Figure 4. Complete healing of the perineal lesions after chemotherapy. [Copyright: ©2012 Jeunon et al.]
LCH is a considerably rare disease with 4.1-4.6 cases for each million children and is regarded as an idiopathic monoclonal proliferation of abnormal Langerhans cells . Whether it is an inflammatory condition or a true neoplasm has been a matter of debate [2,3]. Those cells may infiltrate and affect any organ, such as skin, pituitary, bones, lungs, brain and lymph nodes, liver, spleen, or hematopoietic system. LCH presents with a broad spectrum of manifestations, varying from solitary lesions to disseminated, multisystem, life-threatening disease. Previous to the unifying concept advanced by Jaffe and Lichtenstein in 1944, some clinical syndromes had been independently described and later named eponymously . Letterer-Siwe disease usually occurs in children under one year of age, has a poor prognosis and manifests itself as fever and skin rash, hepatomegaly, splenomegaly, pulmonary symptoms and anemia . Hand-Schuller-Christian disease usually affects children older than three years old and is defined by the triad of exophthalmos, diabetes insipidus and skull defect. Eosinophilic granuloma refers to a single bone lesion in older children, teenagers or adults with symptoms of pain, swelling and, eventually, pathologic fracture, but with a very good prognosis [1,5,6]. However, many cases do not fit exactly in any of these late descriptions, which have more historical importance than clinical usage and, currently, cases have been classified into two major categories:
(1) “Single-system” LCH, subdivided further into unifocal (single lesion on bone, skin or lymph node) or multifocal (multiple lesions on bone or multiple lymph nodes) and
(2) “Multi-system” LCH, when disease affects two or more different organs, with subdivision into low-risk or high-risk groups depending on the absence or presence of involvement of liver, lungs, spleen or hematopoietic system .
LCH affects the skin in about 40% of cases. Typically, the cutaneous lesions consist of small translucent, skin-colored, yellowish, red, or even purpuric scaly papules, usually located on the trunk and scalp. Vesicles and pustules may also come into being. Nodular lesions are particularly present in mucous membranes and may become crusted and ulcerated .
A presumptive diagnosis is based mainly on the recognition of the abnormal Langerhans cells in the dermis and, eventually, permeating the epidermis and epithelial structure of the anexa [3,5]. These cells are morphologically distinctive by virtue of their single large, vesicular, opened-chromatin, cleaved nucleus, with shapes resembling the silhouette of a kidney or a coffee bean and their abundant eosinophilic to amphophilic cytoplasm. The infiltrate composed of Langerhans cells may vary from dense to sparse and might have many intermingling inflammatory cells, particularly eosinophils. A definitive unequivocal diagnosis requires demonstration through electron microscopy of intracytoplasmatic Birbeck bodies or immunostaining of the cells by anti-CD1a and anti-S100 antibodies, with negativity for anti-CD68 [5, 8]. Langerin is another useful highly specific Langerhans cell marker.

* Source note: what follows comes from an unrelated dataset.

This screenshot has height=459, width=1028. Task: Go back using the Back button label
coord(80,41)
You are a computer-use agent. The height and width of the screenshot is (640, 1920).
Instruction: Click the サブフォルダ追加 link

The evaluation of the extent of the disease and the therapy of choice in each case involves a multidisciplinary team of clinicians/pediatricians, dermatologists, pathologists, hematologists, endocrinologists, radiologists and orthopedists.
The therapeutic approach to LCH depends upon the number and extent of the lesions, number of organs affected, age of the patient, presence of involvement of liver, lungs, spleen or hematopoietic system and of any organ dysfunction. In most patients with limited cutaneous disease, an expectant management usually is enough, but topical steroids can be used too in selected cases [9,10]. Isolated skin lesions may be surgically excised, while more extensive skin disease might be managed with psoralen-UVA phototherapy, photodynamic therapy or topical nitrogen mustard [6,11-14]. Localized bone lesions are managed with curettage, for diagnostic and therapeutic proposes, intralesional steroids, or low-dose radiation . For “multi-organ” disease, especially the high-risk group, prednisone alone or prednisone plus chemotherapeutic drugs, vincristine or etoposide being the most widely used, have been advocated by Histiocytosis Society protocols [1, 13].
There is still much controversy about the ideal approach in these cases, and study groups around the world are being conducted to clarify it .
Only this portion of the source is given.